Theory of anomalous diffusive reaction rates on realistic self-affine fractals
Rama Kant

TL;DR
This paper introduces a theoretical framework for analyzing diffusive reaction rates on self-affine fractal surfaces, explaining experimental observations and challenging previous assumptions about the role of fractal dimension.
Contribution
The paper presents a new theoretical method based on limited scale power-law characterization to analyze diffusive flux on self-affine fractals, validated with experimental data.
Findings
The theory explains temporal scale invariance and deviations in current transients.
It challenges the idea that fractal dimension solely determines anomalous diffusion behavior.

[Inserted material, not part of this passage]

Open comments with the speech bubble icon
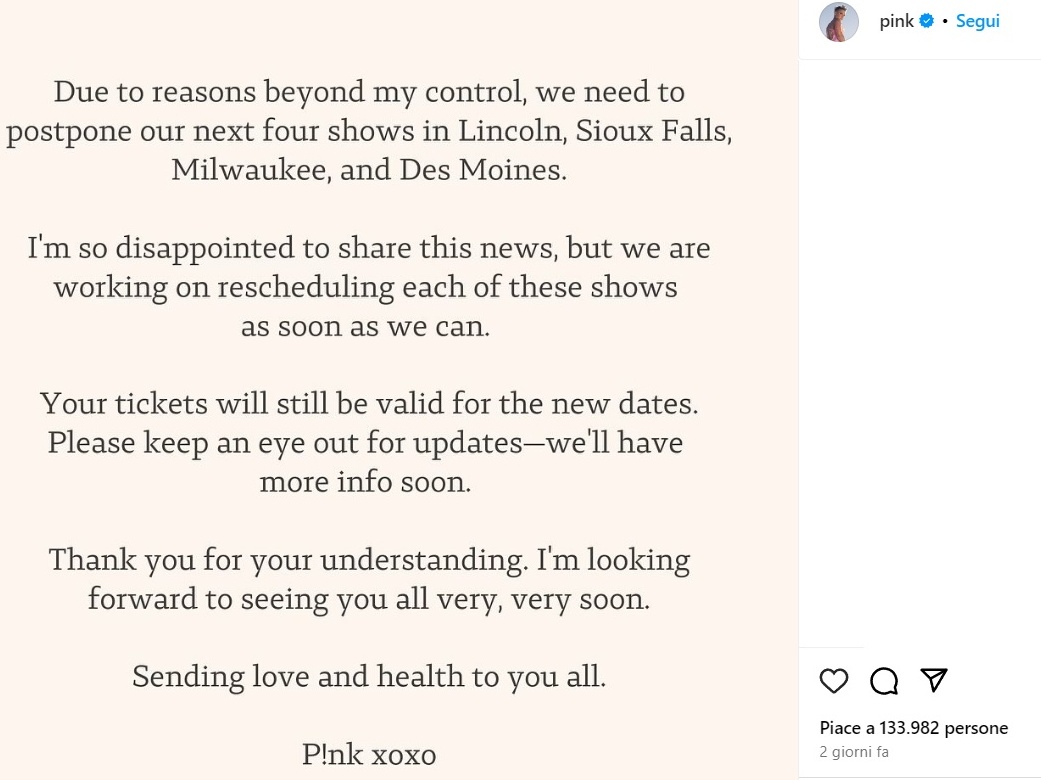 click(884, 681)
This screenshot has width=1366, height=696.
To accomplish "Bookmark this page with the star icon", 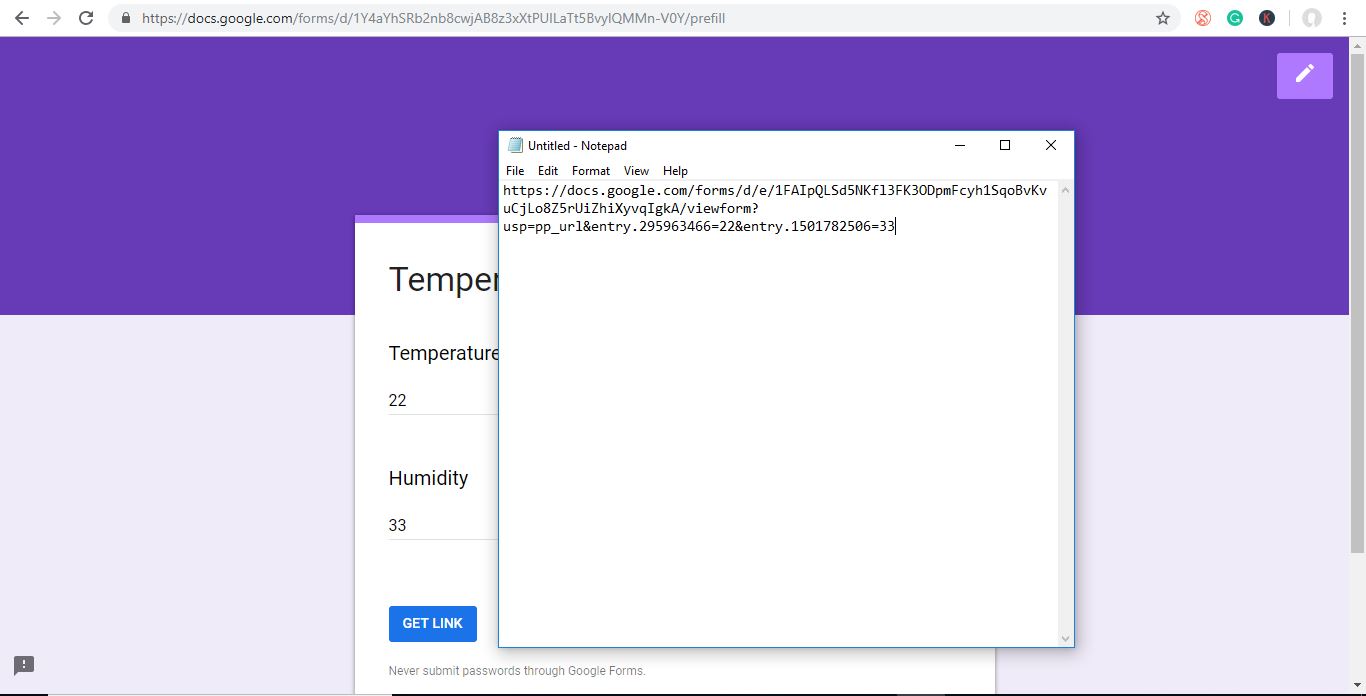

The method enables scale-invariant roughness characterization.
Abstract
In this letter, a theoretical method for the analysis of diffusive flux/current to limited scale self-affine random fractals is presented and compared with experimentally measured electrochemical current for such roughness. The theory explains the several experimental findings of the temporal scale invariance as well as deviation from this of current transients in terms of three dominant fractal parameters for the limited-length scales of roughness. This theoretical method is based on limited scale power-law characterization of the interfacial roughness spectrum and the solution of diffusion equation under the diffusion-limited boundary conditions on rough interfaces. More broadly, these calculations challenges the earlier belief that the anomalous behavior is solely dependent on fractal dimension of roughness and highlight the potential to apply this equation for the scale invariant…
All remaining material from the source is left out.